- _SHORT TASK_
Please rewrite the items as a numbered list, starting with the line containing "You are a computer-use" and going on through the end of the items, with blank lines and pictures left out.
───── PROVIDED DATA ─────
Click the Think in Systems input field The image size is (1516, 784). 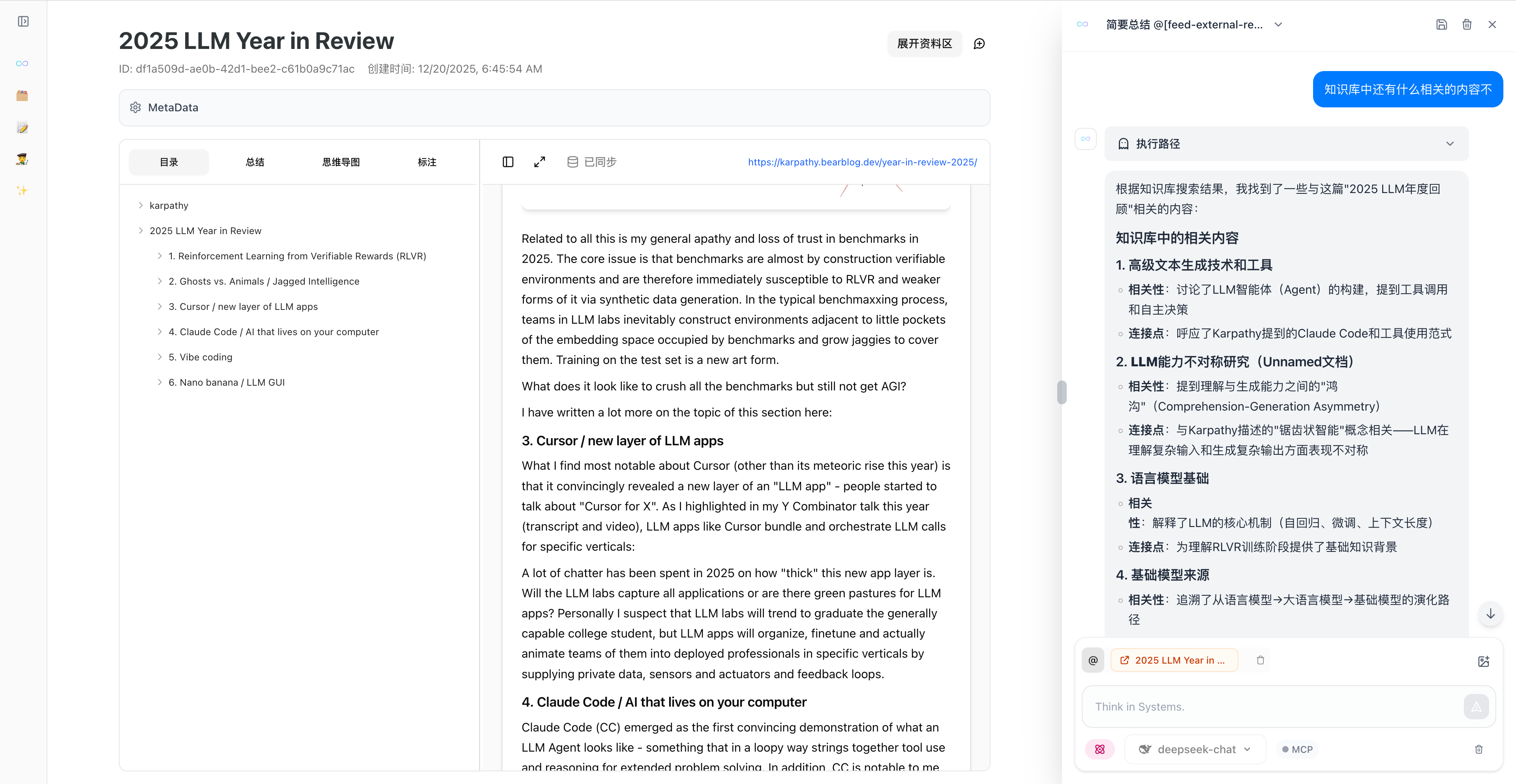click(x=1271, y=706)
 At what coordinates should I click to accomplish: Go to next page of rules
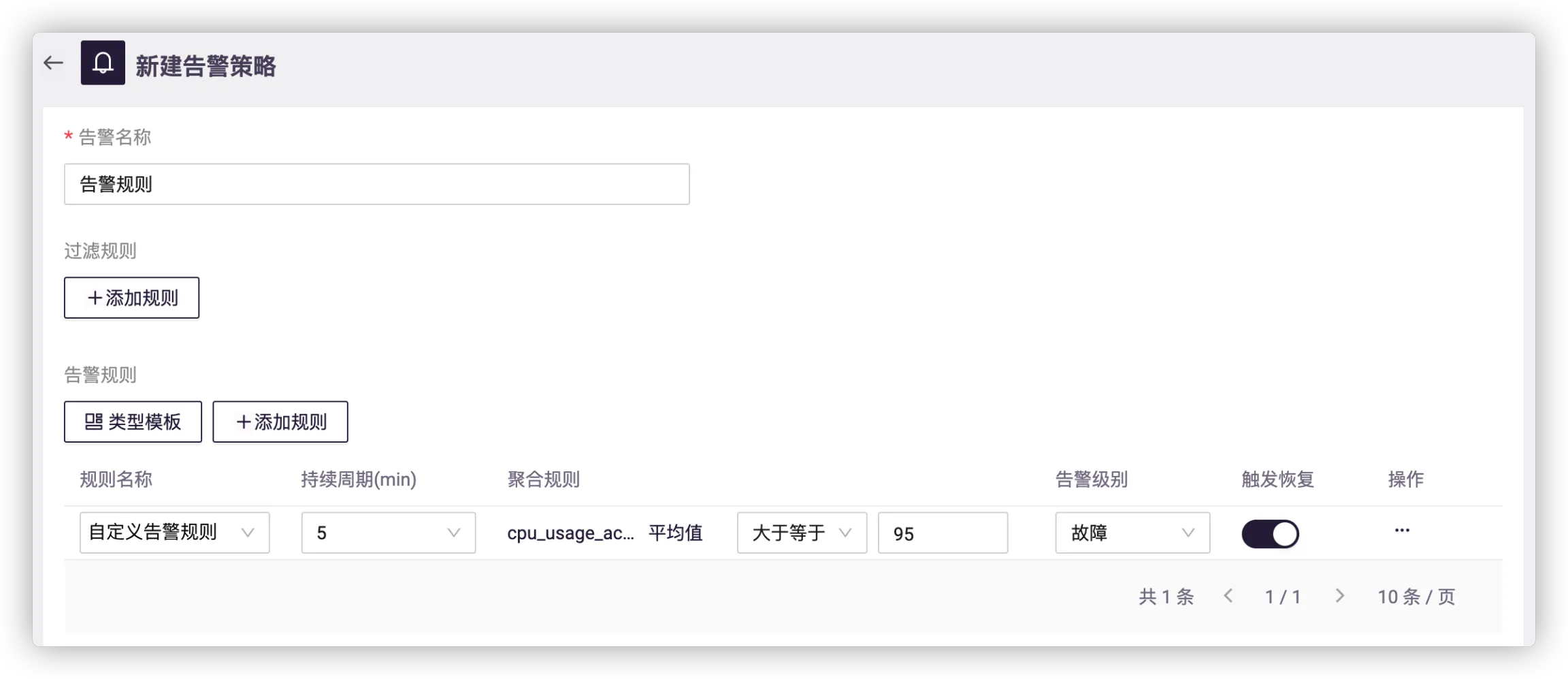coord(1339,596)
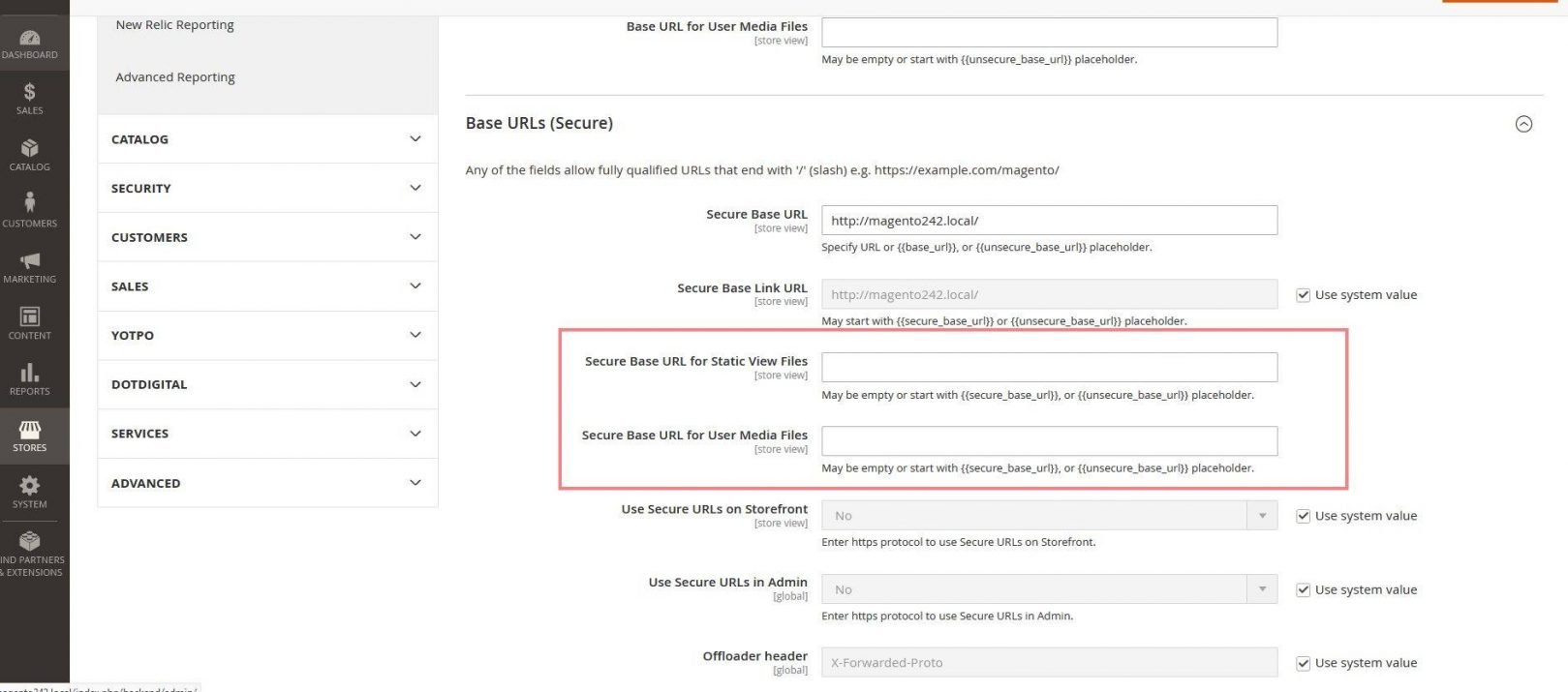Toggle Use system value for Secure URLs on Storefront
The width and height of the screenshot is (1568, 692).
(1303, 516)
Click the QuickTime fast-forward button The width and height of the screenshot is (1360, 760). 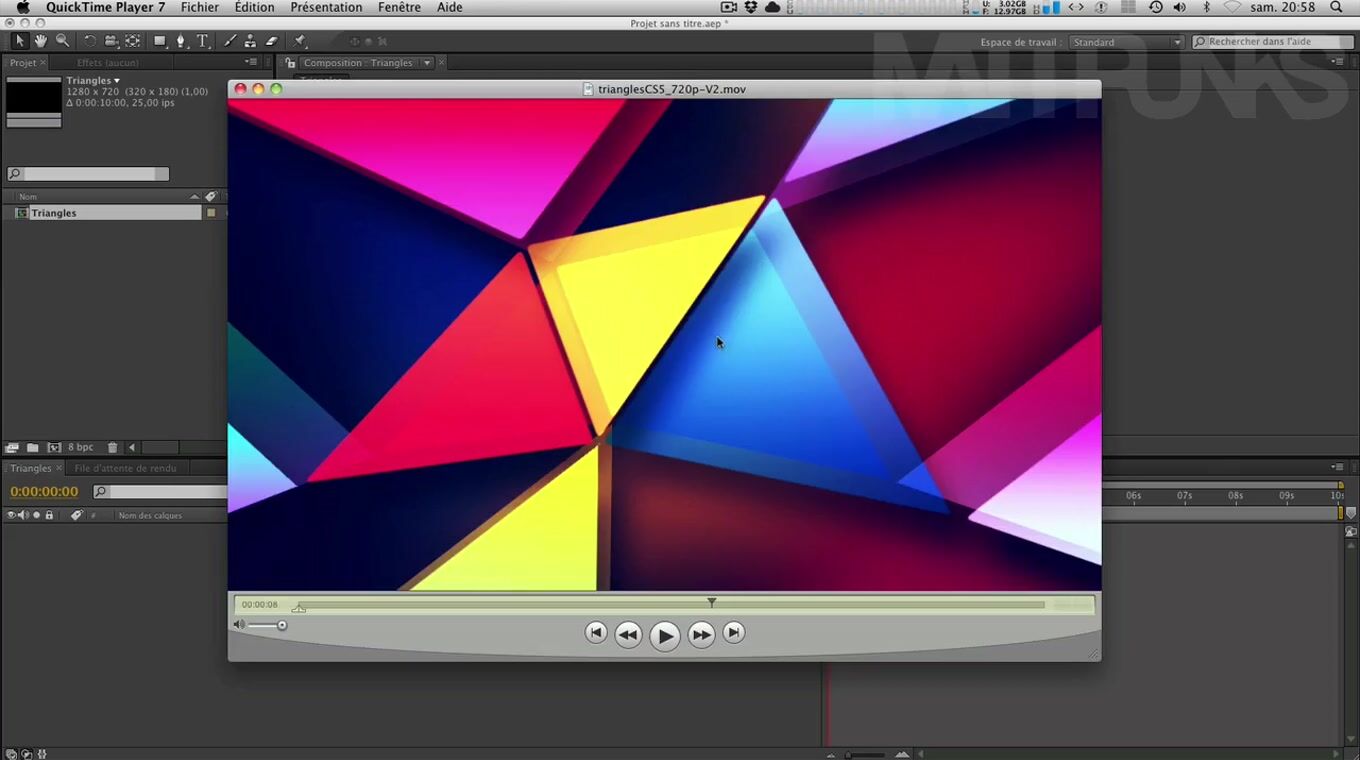tap(701, 634)
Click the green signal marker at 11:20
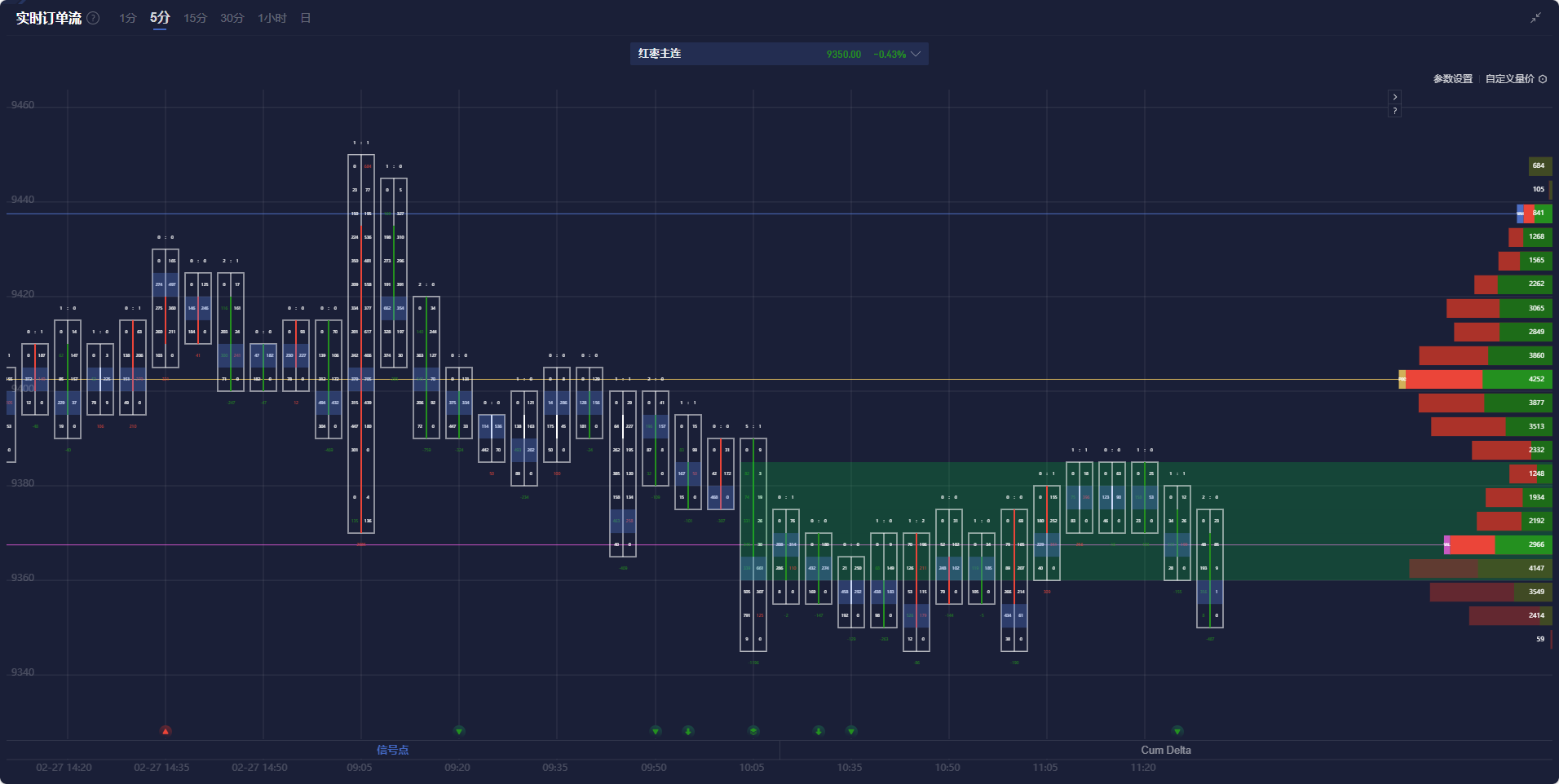This screenshot has height=784, width=1559. coord(1177,731)
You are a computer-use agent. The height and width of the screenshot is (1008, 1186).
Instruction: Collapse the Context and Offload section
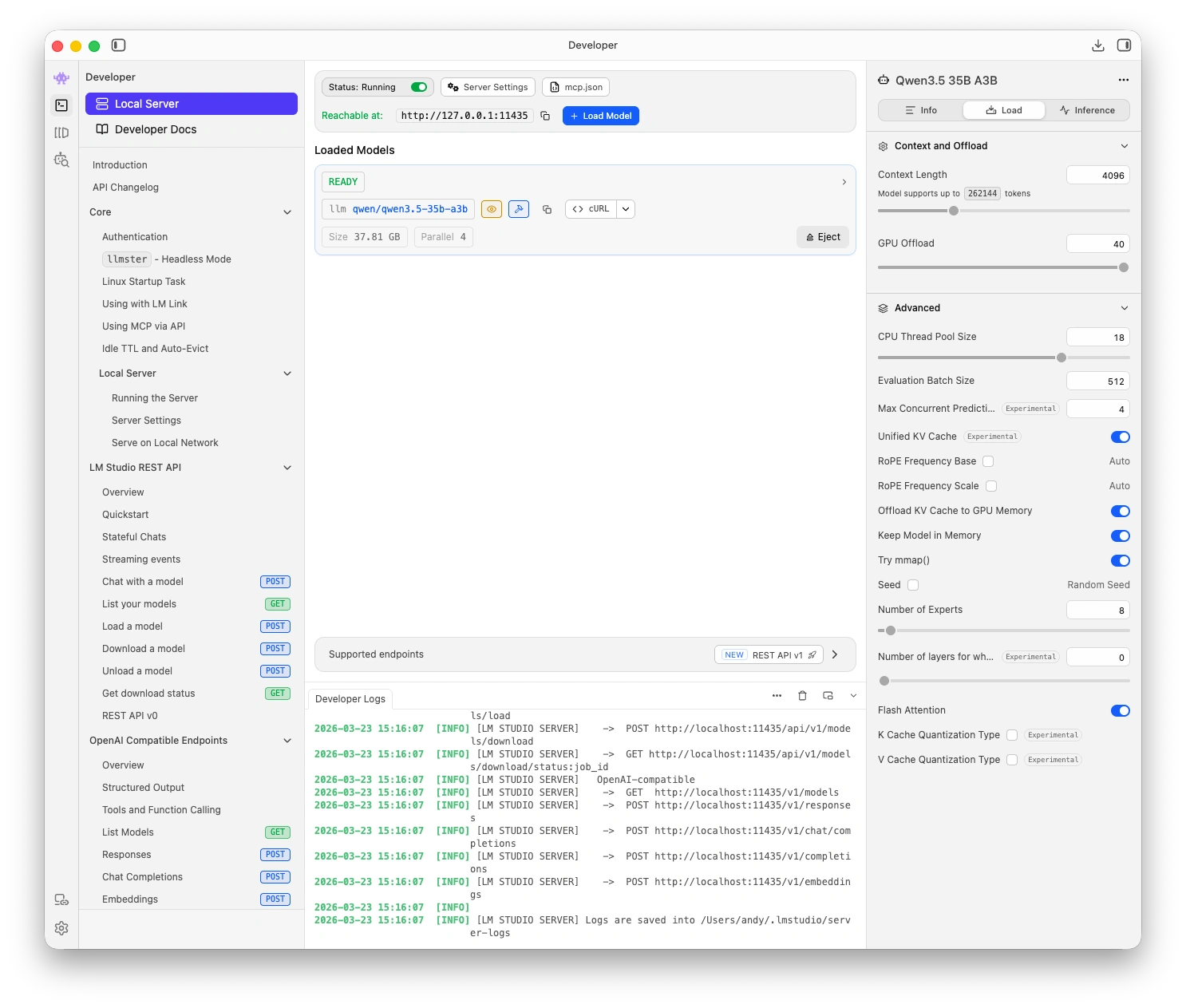pyautogui.click(x=1124, y=146)
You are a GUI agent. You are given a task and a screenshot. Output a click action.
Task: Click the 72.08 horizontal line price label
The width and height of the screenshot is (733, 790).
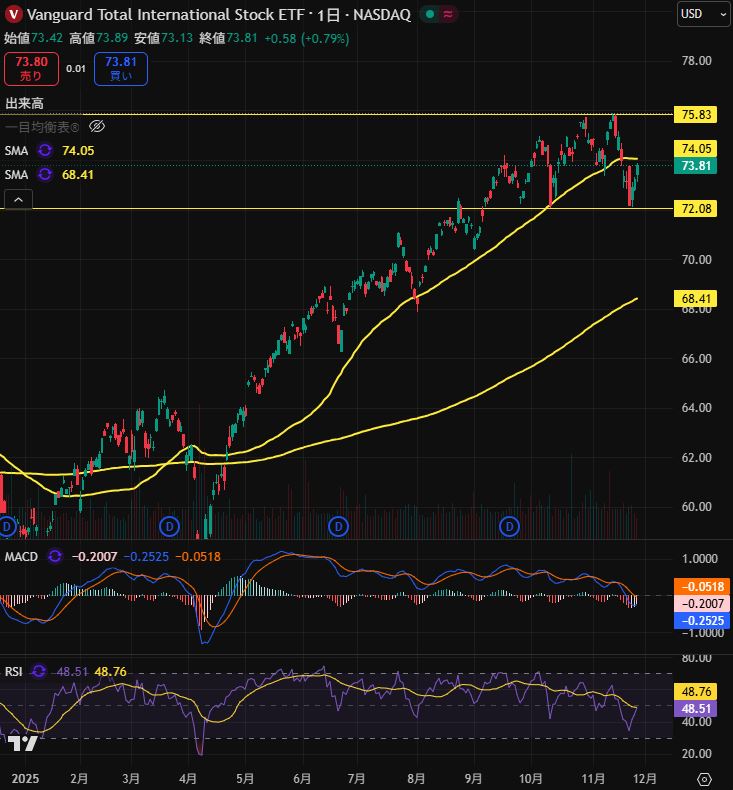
─────
- _COMPLETE RESPONSE_
1. You are a computer-use agent. The height and width of the screenshot is (1008, 1186).
2. Instruction: Collapse the Context and Offload section
3. pyautogui.click(x=1124, y=146)
4. You are a GUI agent. You are given a task and a screenshot. Output a click action.
5. Task: Click the 72.08 horizontal line price label
6. The width and height of the screenshot is (733, 790).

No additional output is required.